§ **What to do**:
Swap "admin bar" for "top toolbar" in the records below, and repeat everything else in them unchanged, leaving out the pictures.
**** Data shown ****
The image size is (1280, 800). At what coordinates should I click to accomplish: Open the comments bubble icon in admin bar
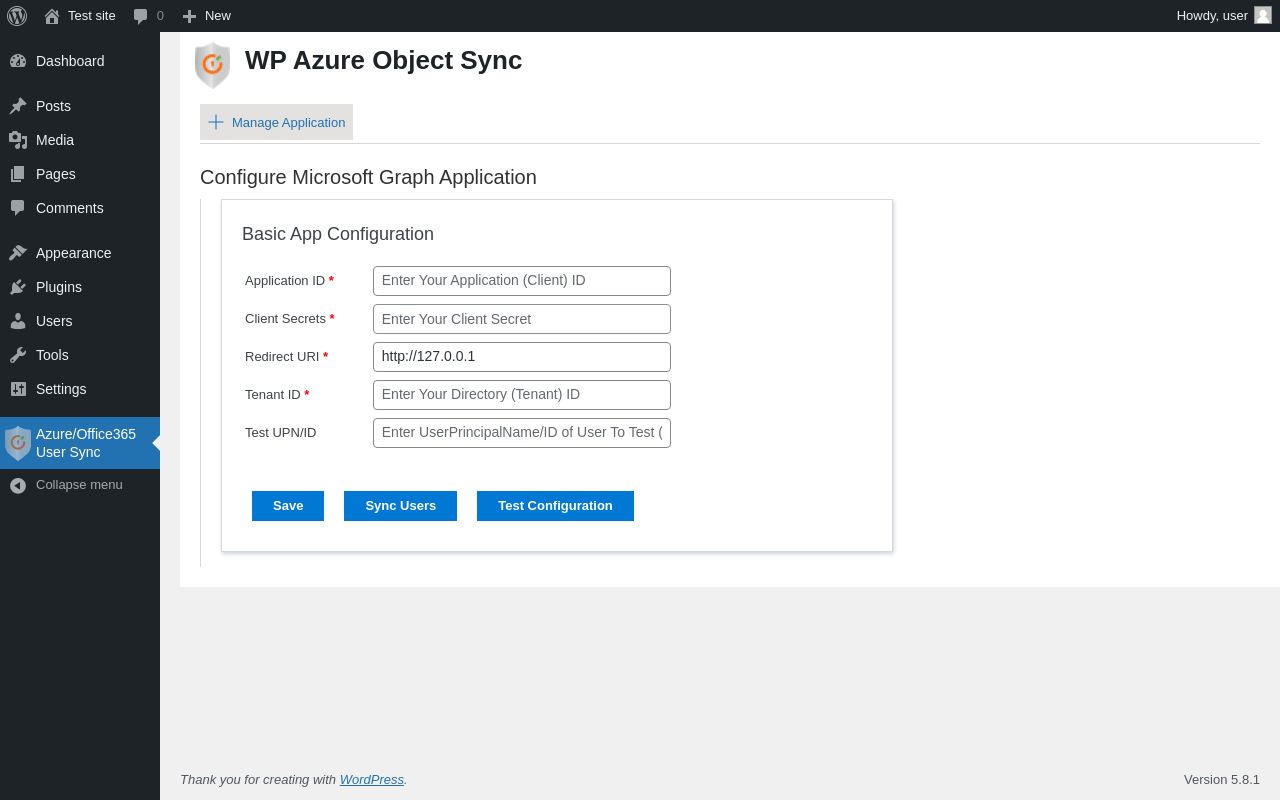coord(140,16)
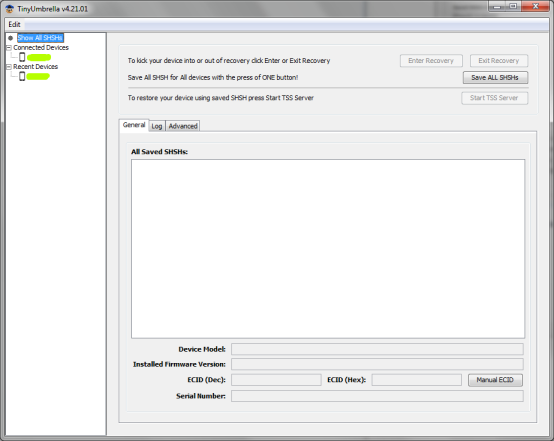The image size is (554, 441).
Task: Click inside the ECID (Hex) field
Action: [x=417, y=380]
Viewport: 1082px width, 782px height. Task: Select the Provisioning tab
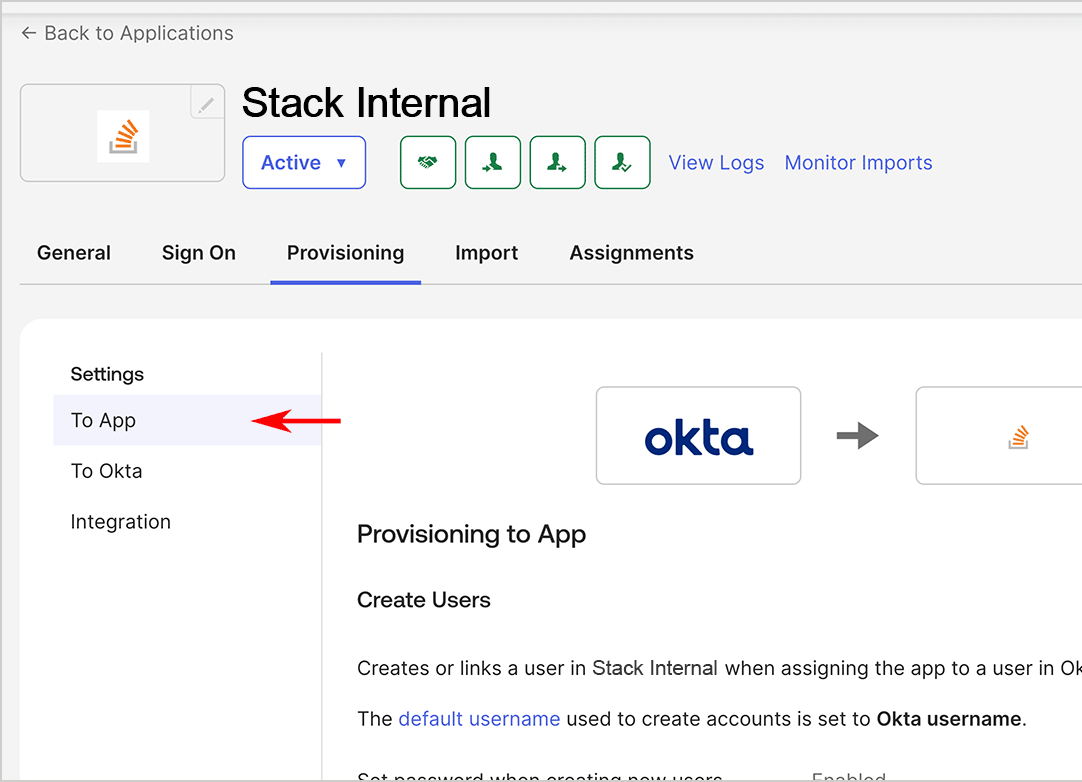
****
§ **Answer for the task**:
The image size is (1280, 800). At what coordinates should I click to accomplish: Open the comments bubble icon in top toolbar
coord(140,16)
The image size is (554, 441).
Task: Click inside the ECID (Hex) field
Action: [x=417, y=380]
Viewport: 1082px width, 782px height. Task: Select the Provisioning tab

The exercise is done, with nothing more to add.